The Obama administration’s decision to abstain from a United Nations Security Council vote on Israeli settlements on Friday was the subject of intense opposition from lawmakers in the president’s own party, with Democratic leaders warning that the resolution will damage efforts to advance peace between Israel and the Palestinians.
Incoming Senate minority leader Chuck Schumer (D–N.Y.) said hours before the vote that “the proposed resolution does not bring us any closer to the goal of a two-state solution. Peace must come from direct negotiations between the two parties.”
Since the days of ‘Zionism is racism,’ the U.N. has long shown its anti-Israel bias, and the U.S. government – both Democrats and Republicans – have admirably kept the U.N. out when it comes to negotiations. That tradition should continue. Whatever one’s views on settlements, anyone who cares about the future of Israel and peace in the region knows that the U.N., with its one sidedness, is exactly the wrong forum to bring about peace.
House Minority Whip Steny Hoyer (D–Md.) similarly condemned the resolution on Thursday, saying that the vote “seeks to place responsibility for continued conflict fully on Israel and ignores violence and incitement by Palestinians and the Palestinian Authority and Hamas leaderships. Any workable and long-lasting solution to this conflict must come about through direct, bilateral negotiations, and this resolution undermines that effort.”
Rep. Eliot Engel (D – N.Y.), the top Democrat on the House Foreign Affairs Committee, added on Thursday that “the UN should stop wasting its time trying to embarrass Israel, and the United States should continue the policy of vetoing anti-Israel resolutions.”
This call was echoed by other Democrats on the committee:
Action by the UN Security Council will not advance the conditions for peace between Israel and the Palestinians. I urge @POTUS to veto it.

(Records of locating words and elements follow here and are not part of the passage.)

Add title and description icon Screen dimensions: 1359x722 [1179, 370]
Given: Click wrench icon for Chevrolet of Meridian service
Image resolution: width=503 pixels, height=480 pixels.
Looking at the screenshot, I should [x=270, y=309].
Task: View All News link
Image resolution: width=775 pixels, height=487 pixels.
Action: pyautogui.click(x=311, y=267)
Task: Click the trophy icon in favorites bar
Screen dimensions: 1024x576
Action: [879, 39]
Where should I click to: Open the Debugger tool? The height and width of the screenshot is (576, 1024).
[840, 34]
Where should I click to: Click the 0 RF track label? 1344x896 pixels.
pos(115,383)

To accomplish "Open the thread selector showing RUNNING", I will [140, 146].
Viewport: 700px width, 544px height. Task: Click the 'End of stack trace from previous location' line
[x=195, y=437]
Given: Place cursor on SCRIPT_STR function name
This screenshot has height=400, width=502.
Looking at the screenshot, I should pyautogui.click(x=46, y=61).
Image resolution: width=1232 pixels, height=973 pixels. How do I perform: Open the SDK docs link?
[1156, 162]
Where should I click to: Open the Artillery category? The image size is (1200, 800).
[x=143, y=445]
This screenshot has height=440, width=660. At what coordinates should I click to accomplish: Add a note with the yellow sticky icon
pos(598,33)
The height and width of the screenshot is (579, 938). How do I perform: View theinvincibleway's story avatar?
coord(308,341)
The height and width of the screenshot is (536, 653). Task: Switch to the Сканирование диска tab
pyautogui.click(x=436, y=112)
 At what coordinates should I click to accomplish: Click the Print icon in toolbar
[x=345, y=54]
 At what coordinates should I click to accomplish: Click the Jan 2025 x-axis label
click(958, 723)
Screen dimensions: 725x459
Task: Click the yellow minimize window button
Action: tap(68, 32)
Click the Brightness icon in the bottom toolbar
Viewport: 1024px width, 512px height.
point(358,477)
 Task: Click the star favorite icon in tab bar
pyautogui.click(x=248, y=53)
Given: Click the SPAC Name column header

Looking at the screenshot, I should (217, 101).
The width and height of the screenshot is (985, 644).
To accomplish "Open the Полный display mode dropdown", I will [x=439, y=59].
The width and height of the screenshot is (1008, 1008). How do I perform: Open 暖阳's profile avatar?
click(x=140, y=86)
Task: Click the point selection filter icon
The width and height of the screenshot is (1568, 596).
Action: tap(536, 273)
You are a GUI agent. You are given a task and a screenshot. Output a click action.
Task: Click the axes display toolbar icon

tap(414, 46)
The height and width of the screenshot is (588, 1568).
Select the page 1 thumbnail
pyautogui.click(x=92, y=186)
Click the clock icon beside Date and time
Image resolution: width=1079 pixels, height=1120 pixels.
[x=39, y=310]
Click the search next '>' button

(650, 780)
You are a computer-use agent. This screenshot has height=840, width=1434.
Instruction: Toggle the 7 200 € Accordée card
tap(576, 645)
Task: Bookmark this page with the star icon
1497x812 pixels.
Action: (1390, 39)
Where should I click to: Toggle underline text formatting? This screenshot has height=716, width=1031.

— Rep. Ted Deutch (@RepTedDeutch) December 22, 2016
— Brad Sherman (@BradSherman) December 23, 2016
The ranking Democrat on the Senate Foreign Relations Committee, Sen. Ben Cardin (D – Md.), said on Friday that the resolution “does nothing to move forward the shared goal of two states living side-by-side in peace and security. This resolution is one-sided and unfairly calls out Israel without assigning any blame for the Palestinian role in the current impasse.” Cardin emphasized his support for “direct negotiations between the parties” and criticized the speed with which the resolution was pushed to a vote, saying that “by introducing the resolution yesterday and scheduling a vote this week, other members of the Security Council have not had sufficient time to consider the text.”
Sen. Richard Blumenthal (D-Conn.) warned on Thursday that the “resolution would undermine, if not undo, the chances for productive discussions between the two sides,” remarks echoed the following day by Sen. Chris Coons (D-Del.), who also called the resolution “unconstructive.” Sen. Sherrod Browncalled (D-Ohio) stressed on Friday that “any lasting peace must be negotiated between Israelis and Palestinians, not imposed by the international community.”
Sen. Bob Casey (D – Pa.) noted that “longstanding U.S. policy has been to stand with Israel against attempts to use the United Nations to internationalize the peace process, and that policy should be maintained.”
“I am concerned that some delegations to the United Nations continue to advance counterproductive resolutions such as the one introduced this week, while they turn a blind eye to international crises that should demand our immediate attention and action, including the conflict in Syria and Russian aggression in Ukraine,” he added.